Set down again, exactly and only, the lines from the one that contains "You are a GUI" through the last line of the records below, both included, but not the pictures.
^^^^^^^^
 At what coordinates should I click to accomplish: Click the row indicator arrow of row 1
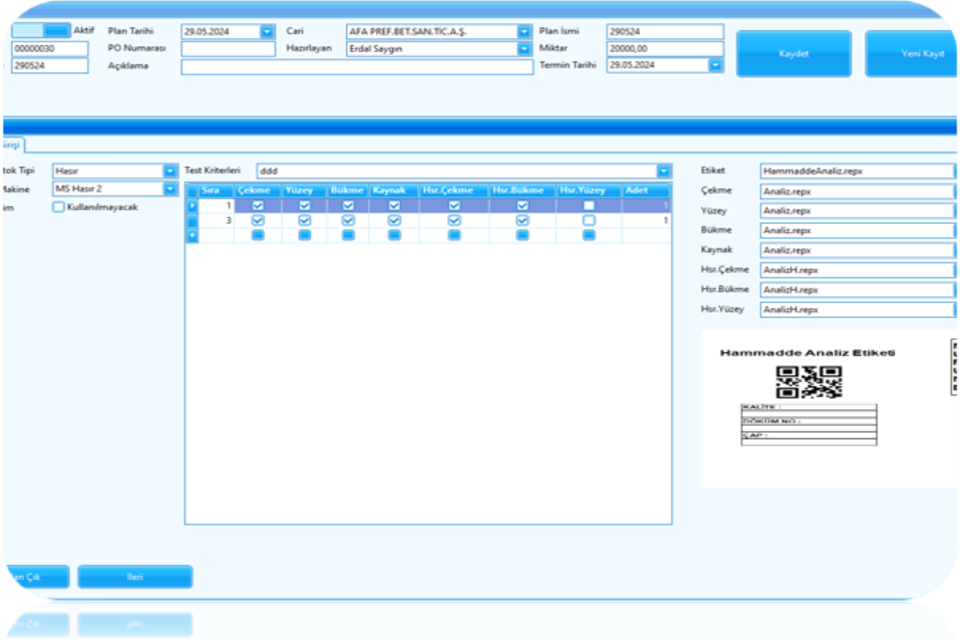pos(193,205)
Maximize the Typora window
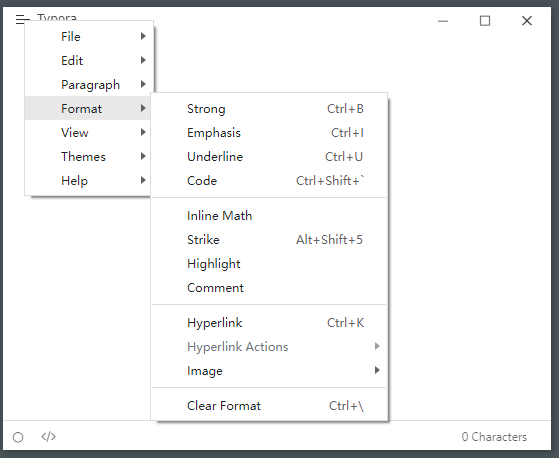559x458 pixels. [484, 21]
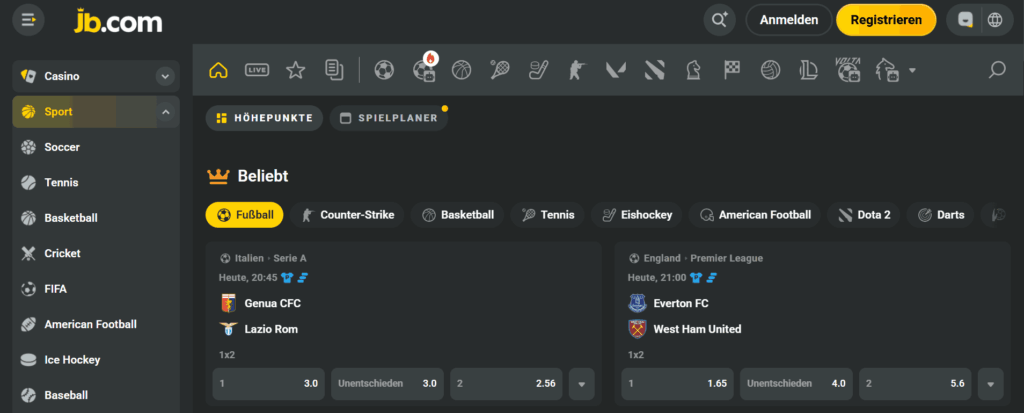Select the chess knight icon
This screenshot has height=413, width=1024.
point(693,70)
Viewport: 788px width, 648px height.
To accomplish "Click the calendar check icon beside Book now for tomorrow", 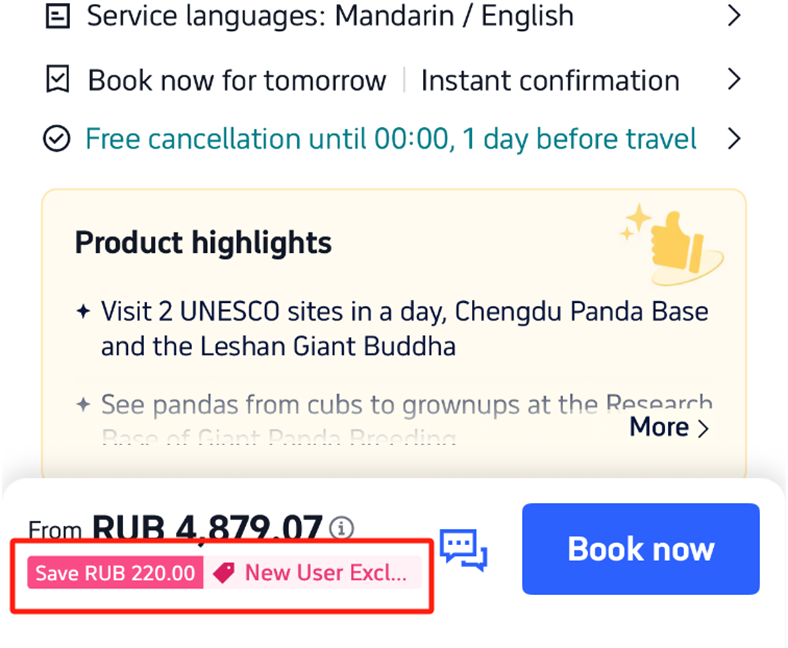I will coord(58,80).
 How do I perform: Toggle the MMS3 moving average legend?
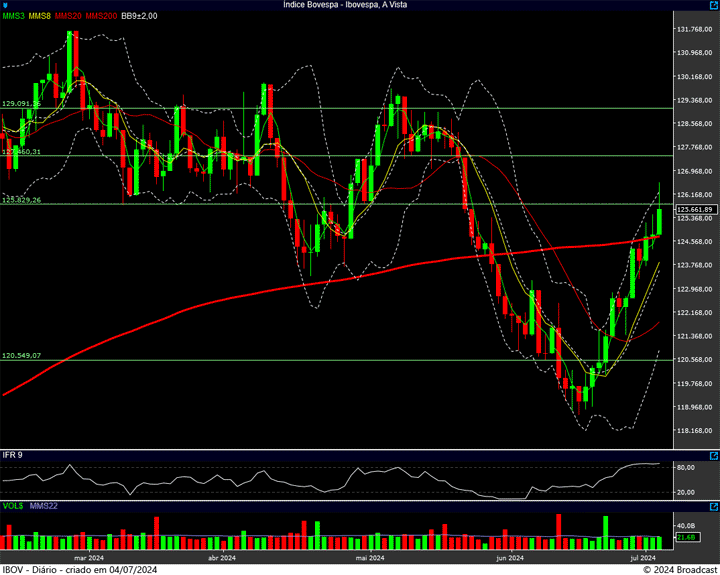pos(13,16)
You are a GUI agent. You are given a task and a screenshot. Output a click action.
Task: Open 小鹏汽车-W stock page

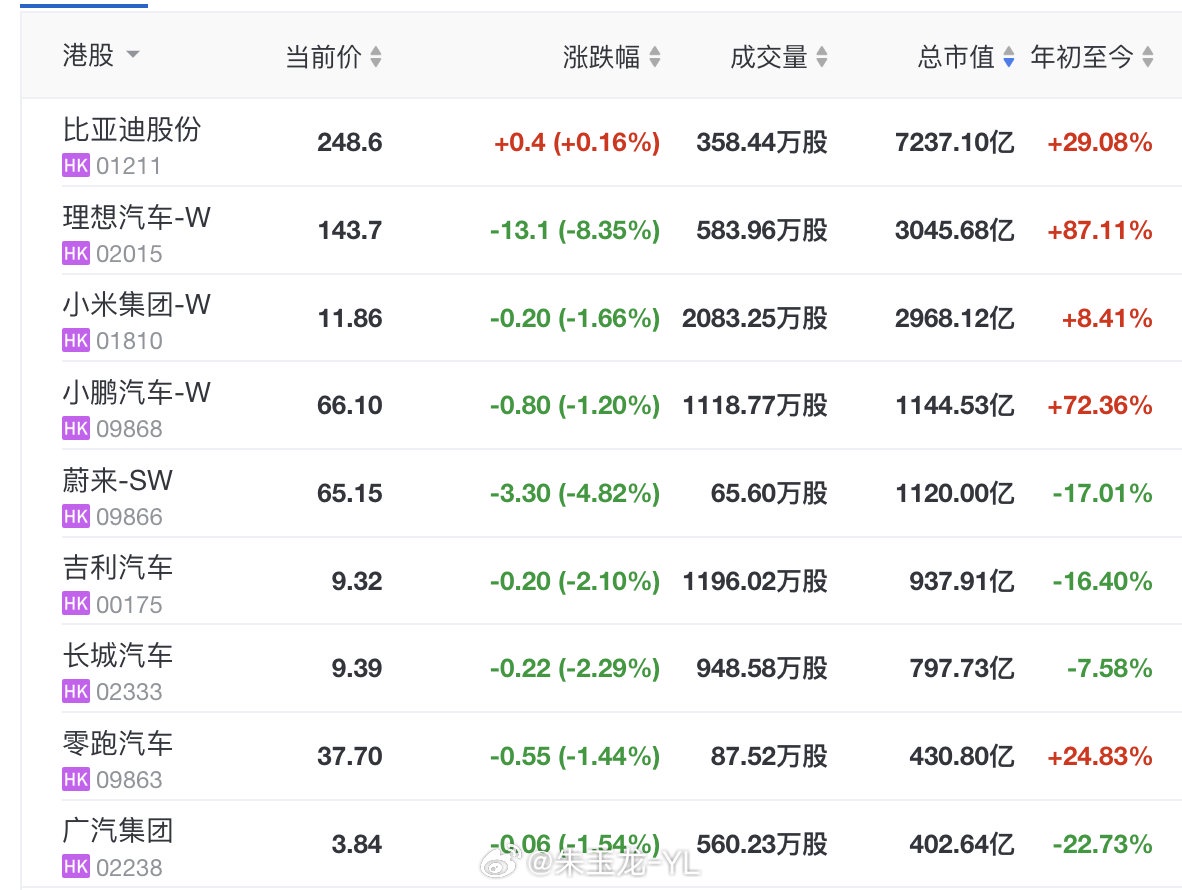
^^^^^^^^
▸ **Answer to this exercise**:
You are a GUI agent. You are given a task and a screenshot. Output a click action.
Task: Open 小鹏汽车-W stock page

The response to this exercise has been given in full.